• [Your objective]: Exclude every picture. Output verbatim the lines from the one containing "Instruction: Click the playback Rate slider" to the end of the data.

*** The input ***

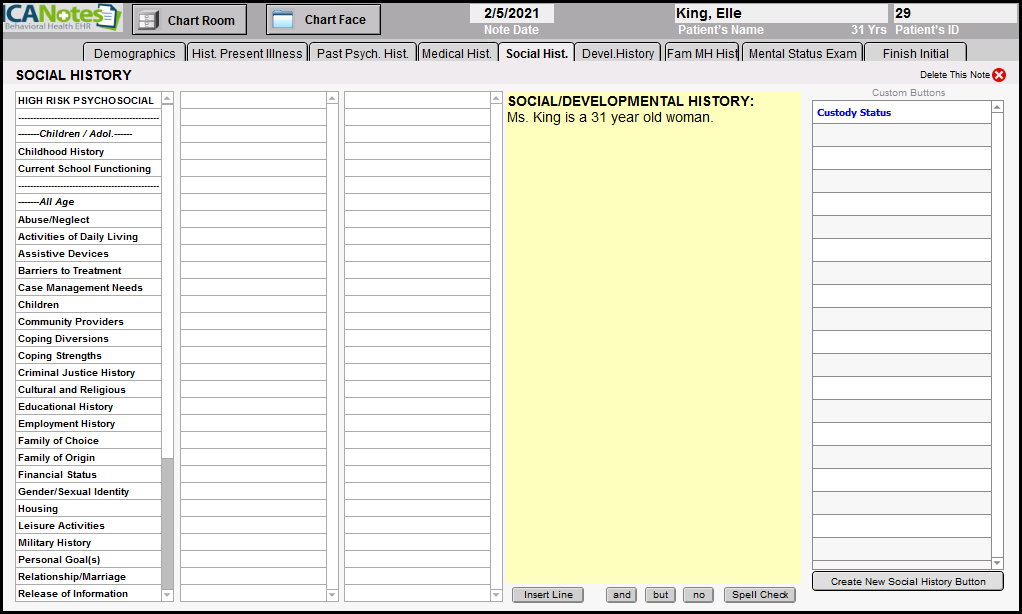Click the Chart Room file cabinet icon

148,20
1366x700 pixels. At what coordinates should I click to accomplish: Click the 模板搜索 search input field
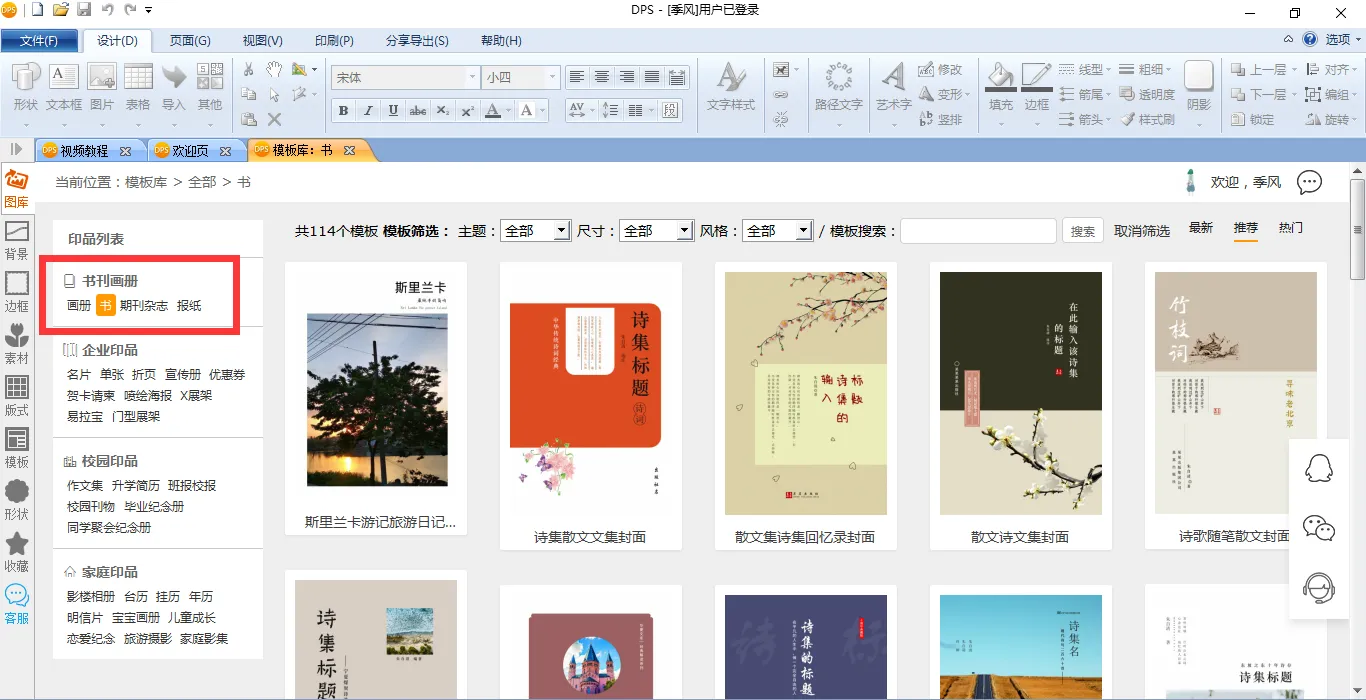point(978,231)
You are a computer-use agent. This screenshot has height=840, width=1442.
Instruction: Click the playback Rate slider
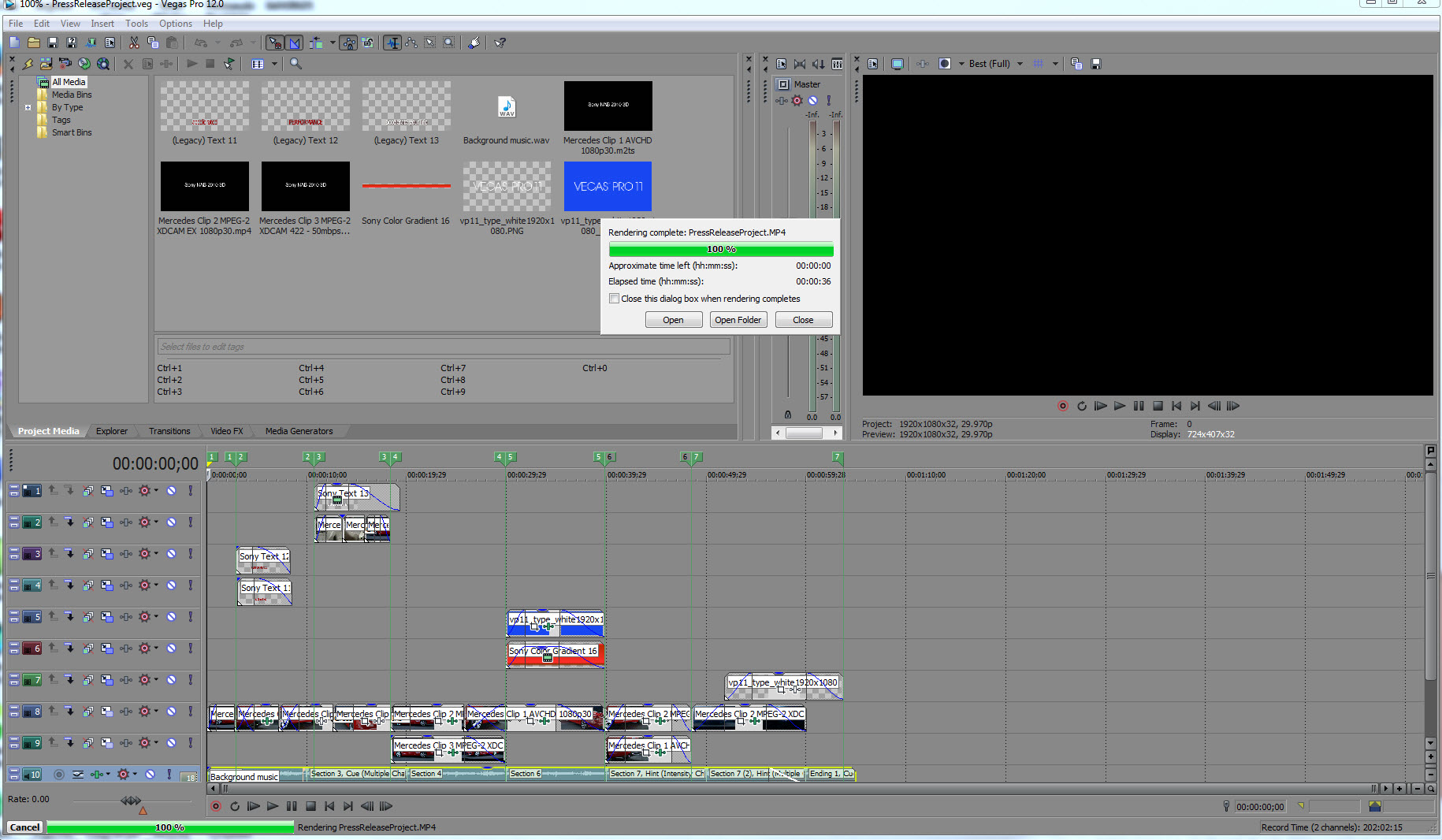point(131,801)
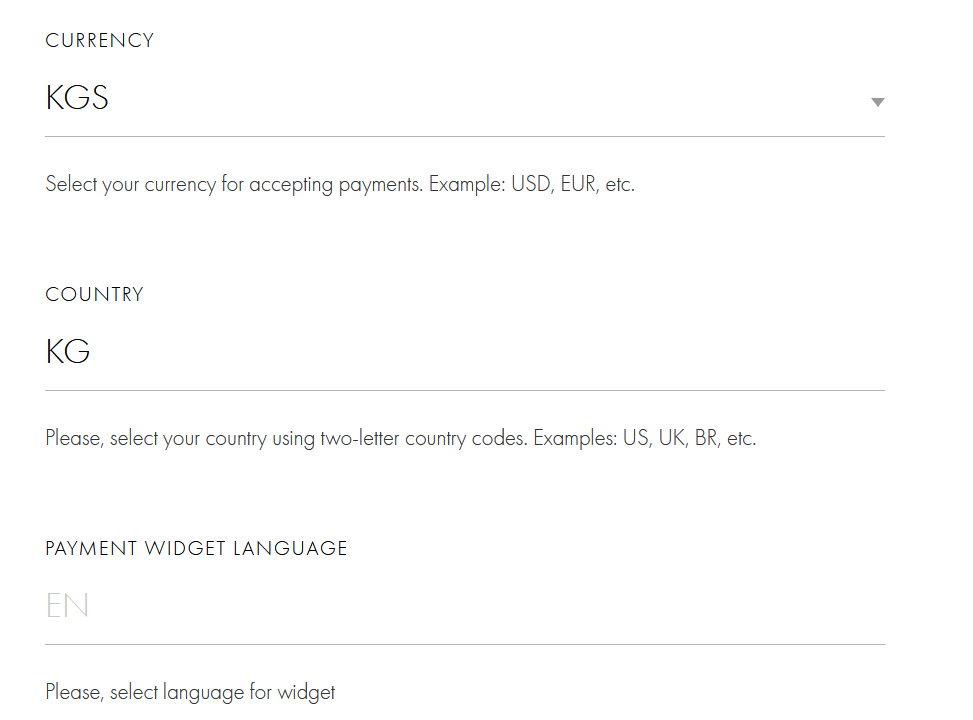Click the KG country code value

[x=68, y=352]

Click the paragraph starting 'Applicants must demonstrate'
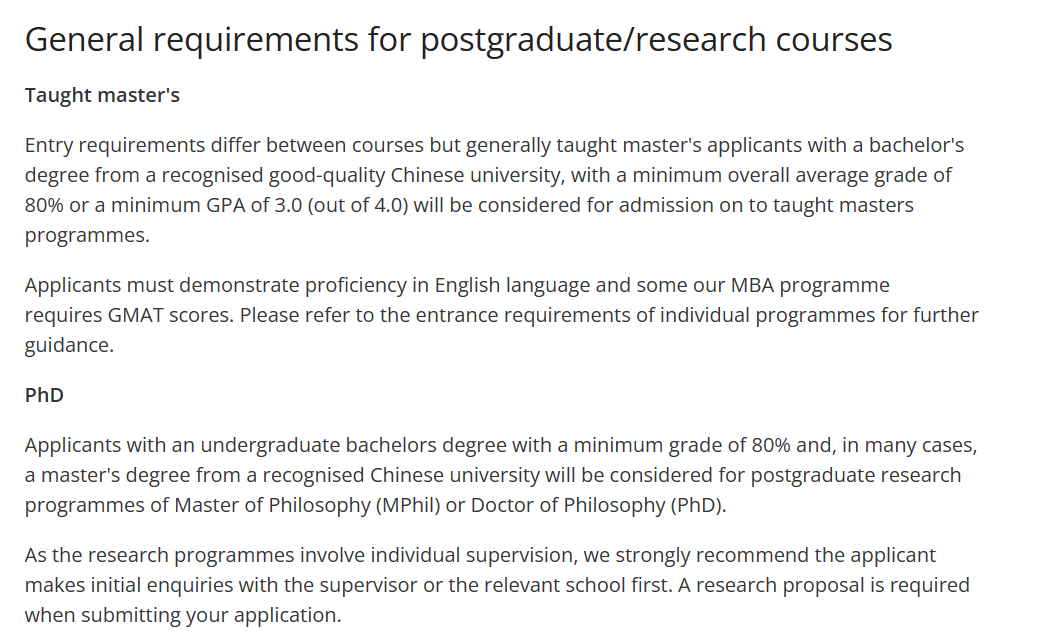tap(501, 315)
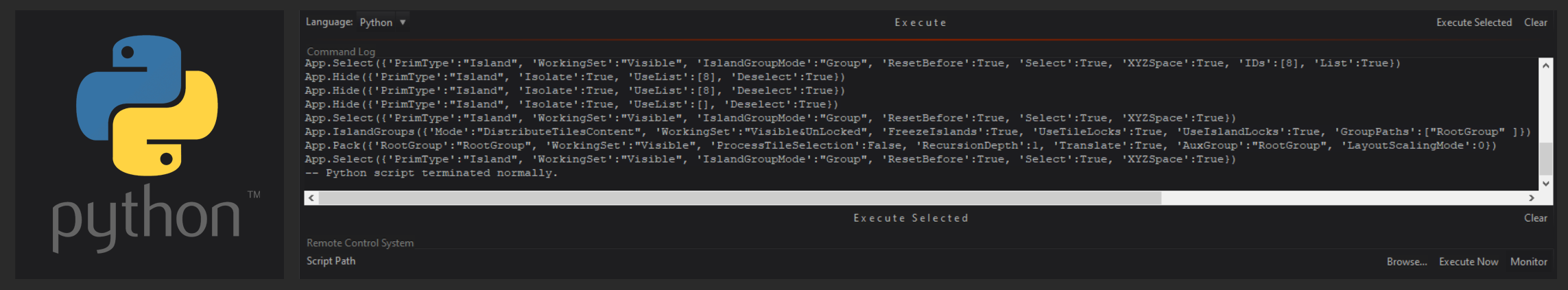Screen dimensions: 1568x290
Task: Click the Script Path field
Action: point(823,262)
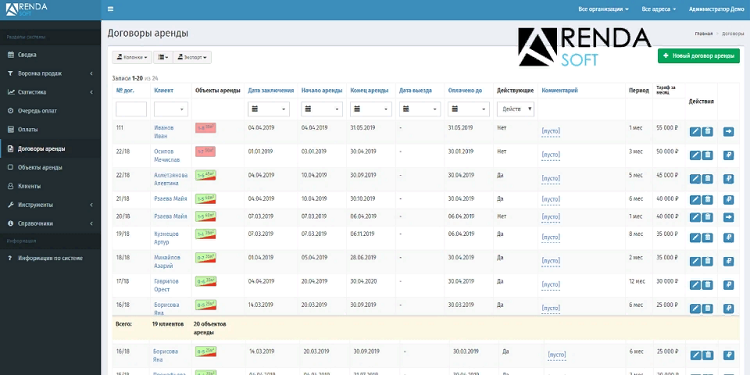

*** End of The input ***

• [Exercise solution]:
Instruction: Click the playback Rate slider
point(131,801)
Click the KG country code value

[x=68, y=352]

Click the paragraph starting 'Applicants must demonstrate'
tap(501, 315)
Screen dimensions: 1568x290
Task: Click the Script Path field
Action: point(823,262)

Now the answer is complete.